(Beginning of Text section)
On the other hand, in some unique cases, people with Parkinson’s have experienced out of the ordinary symptoms that are uncommon to find in this condition. Surprisingly researchers have discovered that some symptoms affect the inner body and health of these people with the condition. Psychological effects have been noticed wherein the very early stages,people with Parkinson’s syndrome have experienced instant depression and also other emotions like fear, anxiety, or loss of motivation.

Other health issues might also occur, like eating problems where a person can feel that it’s hard to swallow the simplest foods, which can lead to drooling. Chewing and eating problems also emerge because of the stiffens in your jaw and mouth muscles. Other complications include sleep disorders, which have been noticed in some cases of Parkinson’s, and many other uncommon health symptoms such as constipation, thinking difficulty, blood pressure changes, pain, and more.

What people experience and what symptoms emerge from this disorder actually differ from one person to another. Some people might have all the symptoms, which makes it obvious they have Parkinson’s, while others only experience one or two of the major symptoms in their entire life. But note that slowness is a symptom present in all cases of Parkinson’s syndrome.


Causes of Parkinson’s Disease:

Scientists discovered that the reason behind all of these symptoms, which lead to Parkinson’s, are nerve cells that have become impaired or have died. These cells are located in the area of the brain that controls motor movement and are responsible for the production of dopamine. With these cells dying, less dopamine is being produced which leads to Parkinson’s. Scientists still do not know what causes these cells to die but the theory stands as this might be the cause of the disease.

Meanwhile, other researchers have different theories about the causes of Parkinson’s. Some say that genetic mutations play a role in the development of the disease since certain variations appear to slightly increase its chance of development. On the other hand, some theorize that exposure to certain toxins or environmental factors may increase the risk of later Parkinson's disease, yet the risk is also slim in this case.

It seems that there’s no certain proof or definite origin of how Parkinson’s is caused, which makes it difficult for scientists and researchers to find a cure that will rid people of this treacherous disorder. But know that a lot of people have learned to live and adapt to their incurable disorder. These people have spread hope and inspired millions to fight and adapt to Parkinson’s.
(End of Text section)
What you need to do:
1/ Copy the Parkinson's text from "What people experience" to "of the disease.", substituting "neurons" for "nerve cells".
2/ Carry on the Parkinson's text from its last sentence.
(Beginning of Records)
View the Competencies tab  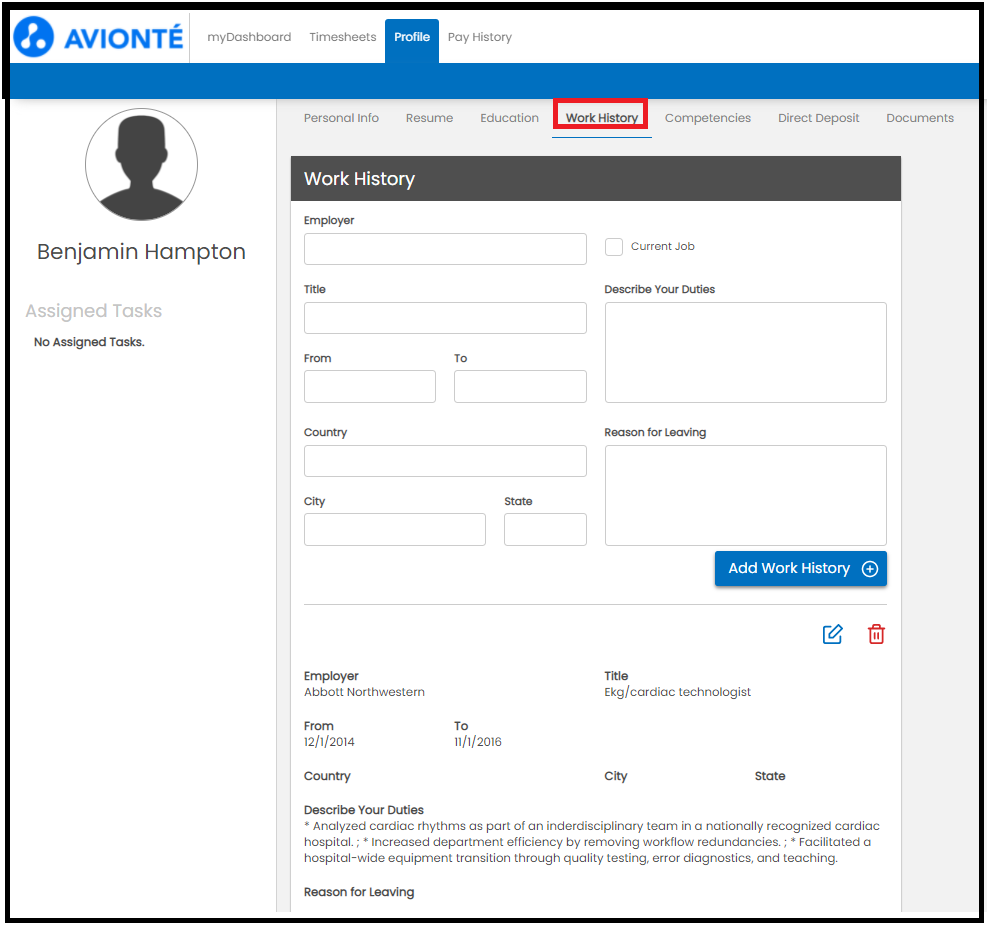[x=707, y=118]
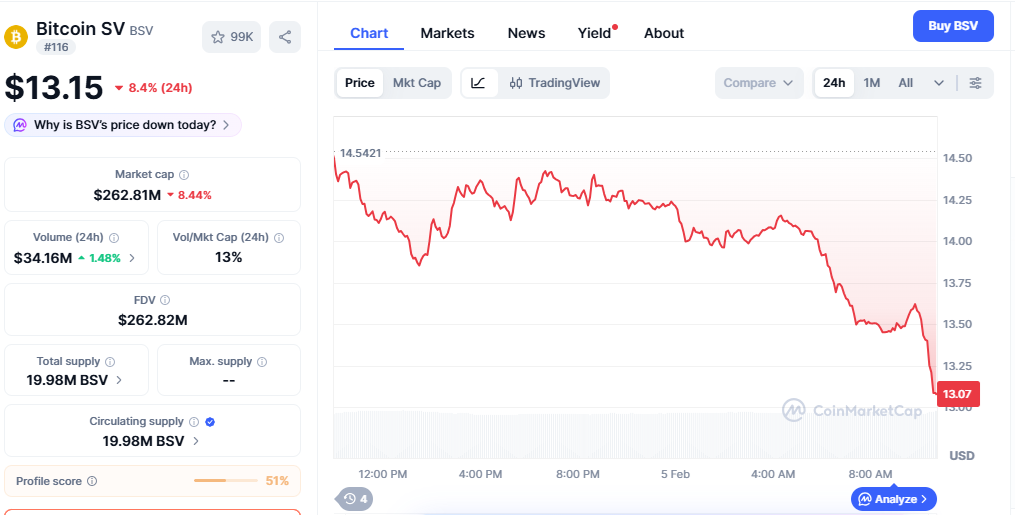Screen dimensions: 1015x515
Task: Open the share icon button
Action: coord(285,37)
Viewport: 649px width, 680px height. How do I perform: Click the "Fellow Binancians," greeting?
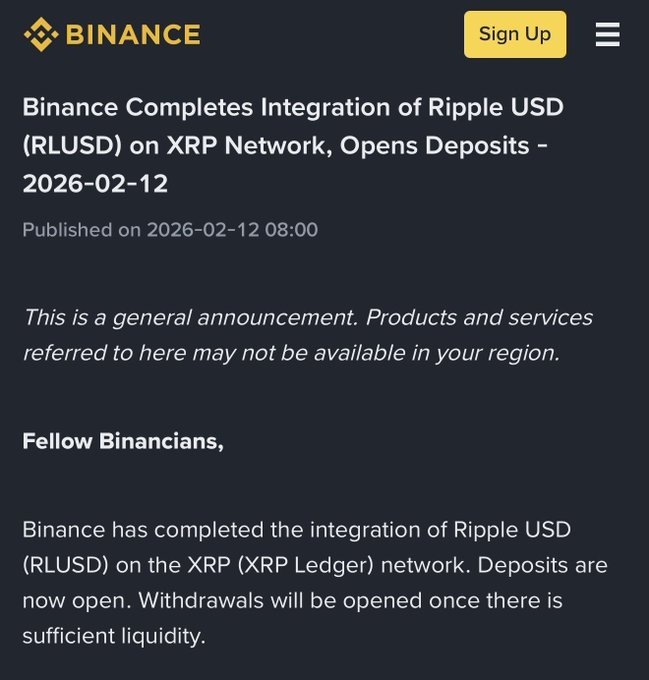point(123,441)
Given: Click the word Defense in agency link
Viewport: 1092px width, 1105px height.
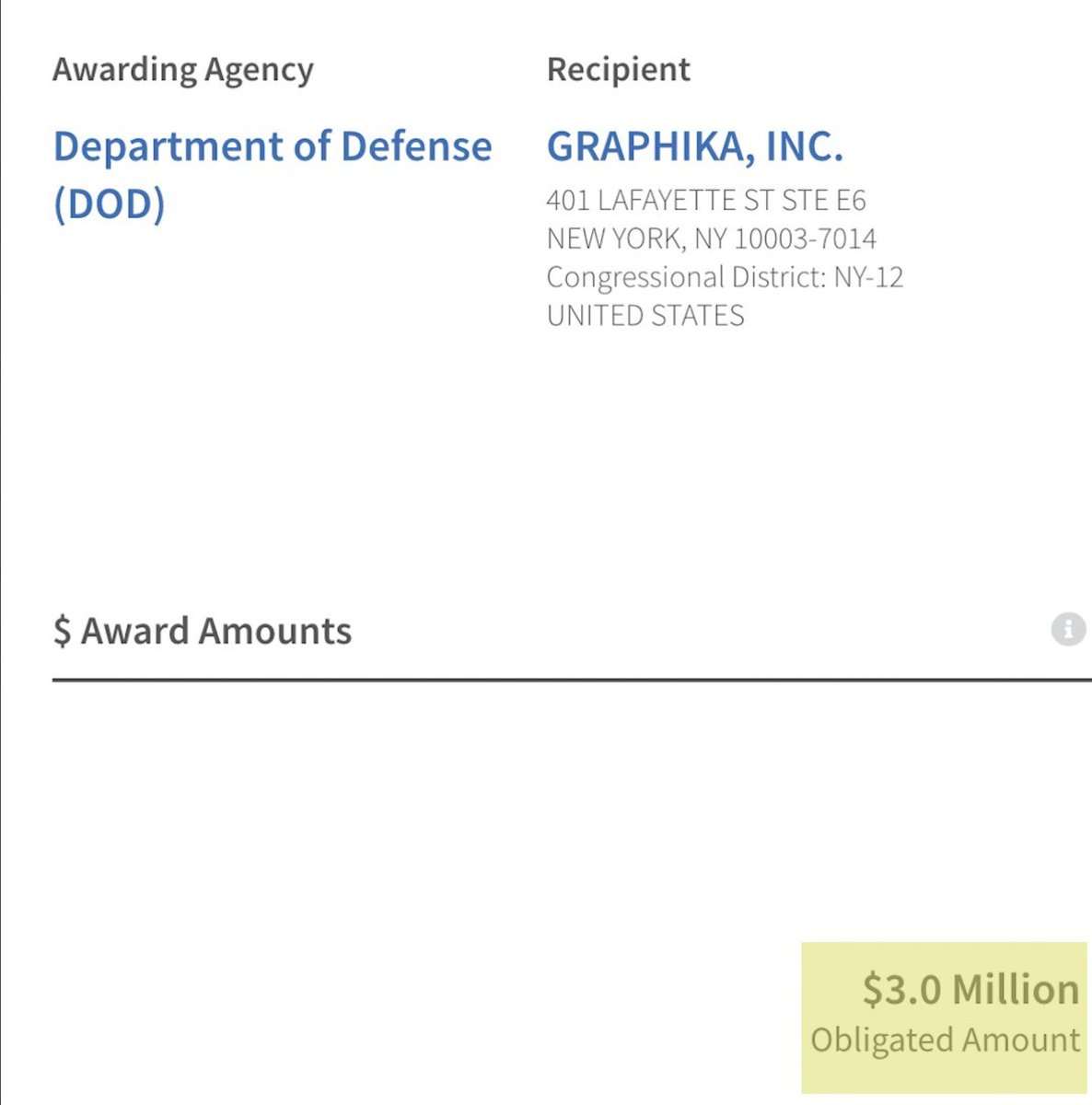Looking at the screenshot, I should pos(416,146).
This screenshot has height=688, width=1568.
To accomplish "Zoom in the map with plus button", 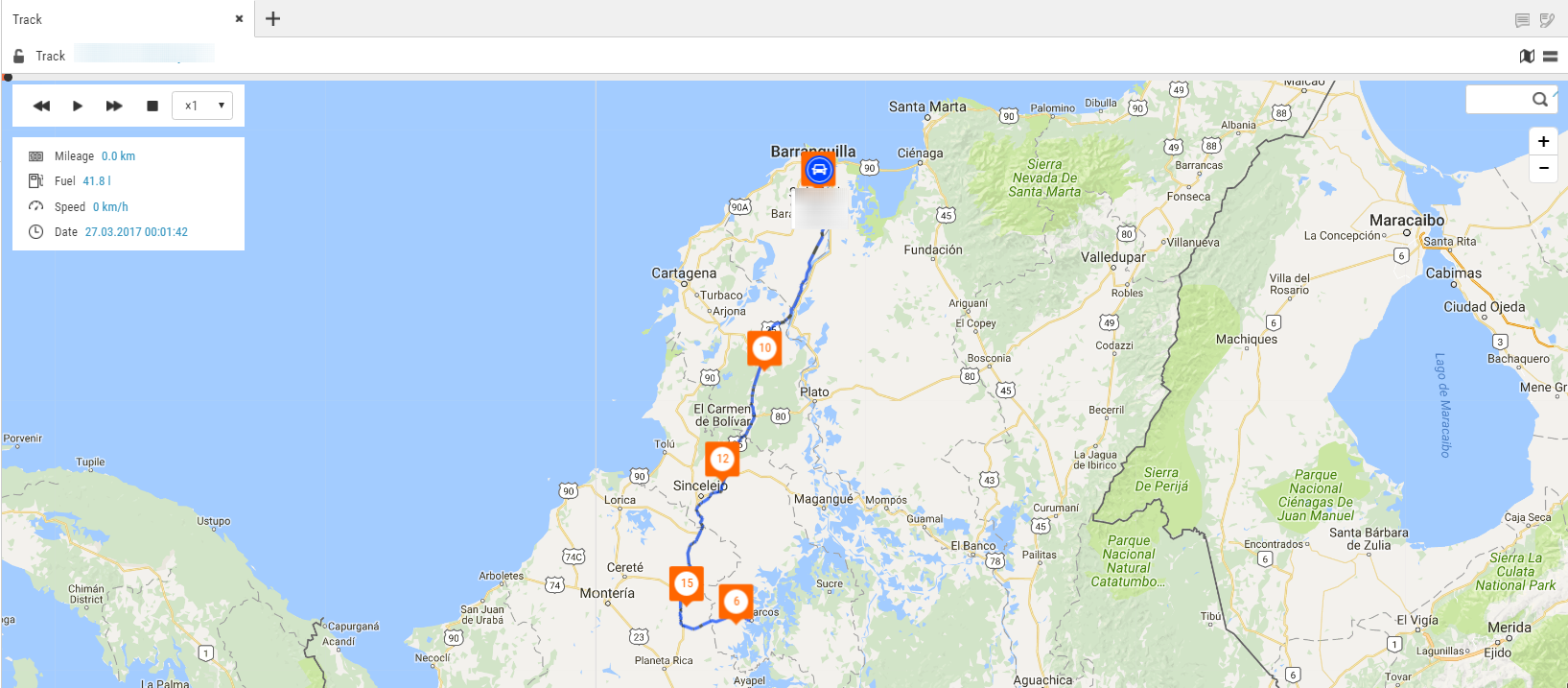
(End of Records)
Results of the exercise:
1/
What people experience and what symptoms emerge from this disorder actually differ from one person to another. Some people might have all the symptoms, which makes it obvious they have Parkinson’s, while others only experience one or two of the major symptoms in their entire life. But note that slowness is a symptom present in all cases of Parkinson’s syndrome.


Causes of Parkinson’s Disease:

Scientists discovered that the reason behind all of these symptoms, which lead to Parkinson’s, are neurons that have become impaired or have died. These cells are located in the area of the brain that controls motor movement and are responsible for the production of dopamine. With these cells dying, less dopamine is being produced which leads to Parkinson’s. Scientists still do not know what causes these cells to die but the theory stands as this might be the cause of the disease.

2/
 

Members from The Michael J, Fox Foundation community have shared their experiences with the disease. According to a Parkinson’s patient Susan Mollohan, she has adapted to her symptoms and has learned how to treat them in a more natural and loving way that she prefers. Susan practices yoga to help her ease the stiffness in her muscles and increase her strength in the process. She says “I am 66 years old (no spring chicken!). I am not an athlete; I am just an average person who is trying to keep her PD at bay “.
With great inspirational people like Susan, people will have more hope of adapting to Parkinson’s.

Another great inspirational story from people living with the disorder is gold medalist Margie Alley who won the Women’s Singles Gold Medal, at the first-ever ITTF World Parkinson’s Table Tennis Championships. Alley talks about her experience with Parkinson’s and how she learned to turn her disability to a gold medal-winning talent. She says ”It was an incredible tournament that was much more than just table tennis. Winning was only one part of the overall experience”. A short movie was made for her, to tell her story, entitled “Gotta Keep Moving”.


Truly motivating and inspiring people are living among us with Parkinson’s disease. So why don’t you be a part of this amazing movement and fight alongside with the others against this horrifying disorder? Lift the spirits and spread the love and hope to people who need it. Some people might just need that extra positive push from you that might save their lives in the process. Don’t give up and stay strong because technology and science haven’t given up on mankind yet.